First, create something eye-catching — a visual statement big and impressive enough to entice young scientists to put down their phones and check it out.
Second, place the object so prominently that it is nearly impossible to avoid.
Hoping to inspire self-reflection among their peers about the environmental consequences of human behavior, two aspiring up-and-coming artists did just that.
UC Santa Barbara students Lukas Kraak and Noah Weiss are the creators behind the new art installation “Anthroterra,” which is huge, colorful, and intentionally provocative. And its location in the UCSB library, in the lobby next to the oceanfront elevators, virtually ensures a captive audience. (On display until June 30.)
“It’s one of the highest traffic spots on campus,” Kraak said. “And because they were doing construction on the elevators, there are always delays.”
“We want that student who’s impatiently waiting for their elevator to stop and say, ‘What’s that?'” Weiss said.
“Anthroterra” is a series of four plywood panels, each measuring 4 feet by 8 feet. The first three are replete with images created through photo collage and spray paint, and the last panel is made with mirrors.
“The collage medium allows us to have a narrative thread,” Kraak said. “It tells the story of human development – what it has looked like over the centuries and what it might become.”
The first panel represents prehistory — nature untouched by man. The second describes how humans have affected nature through agriculture and industry. The third shows where we are today as we begin to consider our impact on the natural world; includes images of a wind farm and other attempts to live in harmony with nature.
The final panel is “a look at a green future,” Weiss said. “There are a bunch of mirrors. It’s an opportunity for self-reflection – to look at yourself and how you see yourself to take action and create meaningful change.”
“I hope visitors will reflect on our individual and collective connection to our planet and be inspired to learn more about the challenges and opportunities we face,” said Alex Regan, Events and Exhibitions Librarian, who along with librarian of Research and Engagement, Kristen LaBonte, mentored the creators and helped bring the project to completion.
The project was conceived and developed at the Environmental Leadership Incubator (ELI), a year-long program that trains students to become environmental leaders.
As part of the program, participants – 25-30 per year – create, design and ultimately implement a project designed to stimulate positive environmental change.

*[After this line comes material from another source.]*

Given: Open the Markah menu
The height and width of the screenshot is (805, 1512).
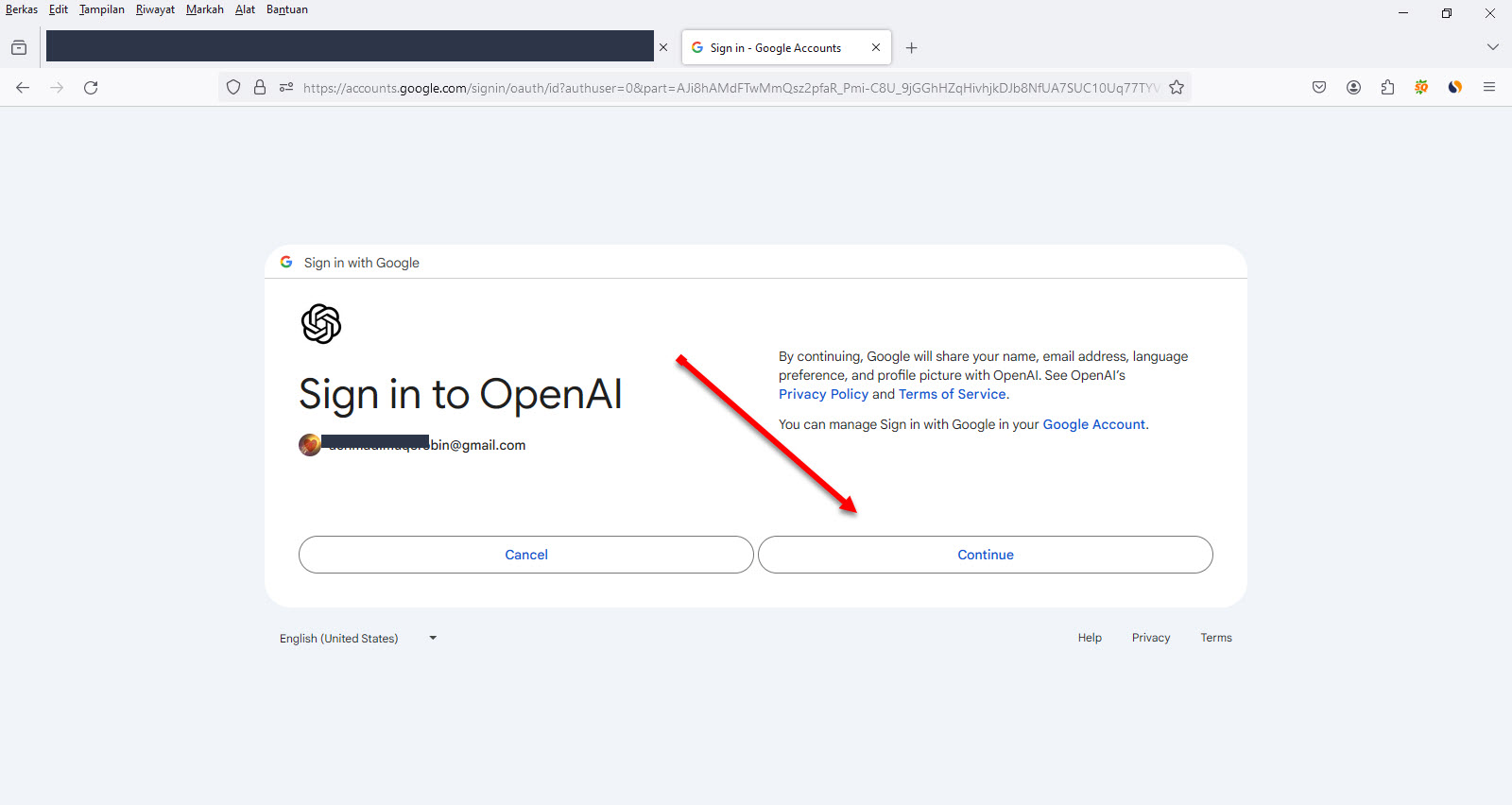Looking at the screenshot, I should coord(204,9).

“We’ve had quite a variety of projects, from making UCSB bee-friendly to creating a hydroponic farm,” said ELI Program Manager Erica Zollett. “But we’ve never had an art exhibit before.”
Weiss and Kraak were in the program for the 2021-22 school year. Although they didn’t know each other, they quickly found they had similar goals and worked well together. So they decided to collaborate, brainstorming and rejecting several ideas before coming up with the installation.
“In the early stages, we talked to everyone we could and gathered as much information as we could,” recalls Kraak, who is from Palos Verdes. “The library wanted to put it up this winter, so we had a lot of time to work on it. This allowed it to grow organically.
One small problem: Kraak had no background in art, and Weiss had little, having made set designs for theater and live events at his high school in Los Angeles. This did not stop their ambition.
Looking for “the place where it would get the most attention,” they turned to Reagan. She referred them to LaBonte as a mentor, reserved the lobby for his exhibit, and provided them with space in the library to work on it.
The couple then received $4,553—enough to cover their expenses and then some—from the UCSB Sustainability Green Initiative Fund (TGIF), which provides money for projects that reduce the university’s environmental impact and /or help to “green” the campus. Theirs was the first project out of the Environmental Leadership Incubator to receive a TGIF grant.
Regan noted that the artwork nicely complements another major initiative the library is spearheading this winter: the latest edition of UCSB Reads, a campus-wide reading program and events all centered around a single book and culminating in a free lecture by the author.
This year’s selection is Charles Montgomery’s Happy City: Transforming Our Lives Through Urban Design, which also has environmental themes.
Although “Anthroterra” is already on display, it continues to evolve. Weiss and Kraak are currently devising a series of questions that they hope will help viewers engage with the work and the issues it raises. They plan to post a few of these next to the article, perhaps along with some of the more interesting responses they receive.
“This will be an opportunity for the community to engage with the piece in a meaningful way,” Kraak said.
Kraak, a senior, and Weiss, a junior, are ecology majors; Kraak also majored in economics. Both say the project has given them invaluable know-how on how to take a project from the idea stage to execution.
“It’s an amazing experience in the real world,” Weiss said. “We couldn’t be more grateful.”
But beyond their personal growth, the pair’s larger goal is to influence the thinking and behavior of their peers.
“I love informative art where you’re teaching and engaging people at the same time,” Kraak said. “You can really change people’s minds.”
“It’s an exquisite piece of art,” Weiss added. “We harness the power of art to achieve our goals. Art can cause change in people. It can inspire them to take action.”